**TEKS BACAAN**
Kisah Abudzar Ghifari, Resign dari Perusahaan Besar Karena Takut Riba, Kini Jadi Pedagang Mie Aceh
Abu Dzar telah mencurahkan segala tenaga dan kemampuannya untuk melakukan perlawanan secara damai dan menjauhkan diri dari segala kehidupan dunia.
Penulis: Zainal Arifin M Nur | Editor: Amirullah
Untuk usaha ayam Sabana, Abudzar membuka outlet, lebih tepatnya disebut gerobak, pertamanya di Pasar Pedok Tebet, seberang Pancoran.
Beberapa bulan kemudian, dia membeli gerobak kedua dengan wilayah penempatan di kawasan Cipinang.
Taksi online dan kedua outlet ayam Sabana ini dia percayakan pengelolaannya kepada orang lain.

**ISI DATA**

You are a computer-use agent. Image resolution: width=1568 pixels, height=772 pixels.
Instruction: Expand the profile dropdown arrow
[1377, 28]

**KETENTUAN SOAL**
Lanjutkan kisah tentang Abudzar yang beralih menjadi pedagang di atas, mulai dari sesudah kalimat terakhirnya.

**JAWABAN LATIHAN**
Pada saat resign dari perusahaan, kata Abudzar, pendapatannya dari hasil sewa mobil dan dagang ayam goreng, masih jauh dibandingan dengan gajinya sebagai karyawan.
“Bagaimana rasanya menjadi pedagang?,” tanya Asrizal.
“Bedanya sih, saat menjadi pedagang seperti sekarang, tidak punya utang dan hidup lebih tenang. Itu aja sih,” kata Abudzar.
“Emang waktu menjadi karyawan punya utang?” tanya Asrizal lagi.
“Banyak juga, karena kita menunggu dan berharap pada gaji di akhir bulan. Tapi Alhamdulillah, sekarang sudah tidak ada utang, tidak ada beban pekerjaan, karena waktu kita atur sendiri,” ujar Abudzar.
Minta Izin Ibu dan Berdiskusi dengan Istri
Saat keinginan resign dari perusahaan semakin kuat, Abudzar membicarakan ini dengan ibundanya dan istrinya.
Bagaimana tanggapan istri?
“Awalnya sih berat juga. Tapi saya memberi syarat, terserah mau kerja apa saja, yang penting jangan ada utang,” timpal Nuri, istri Abudzar yang sedari tadi menyimak pekerjaan kami.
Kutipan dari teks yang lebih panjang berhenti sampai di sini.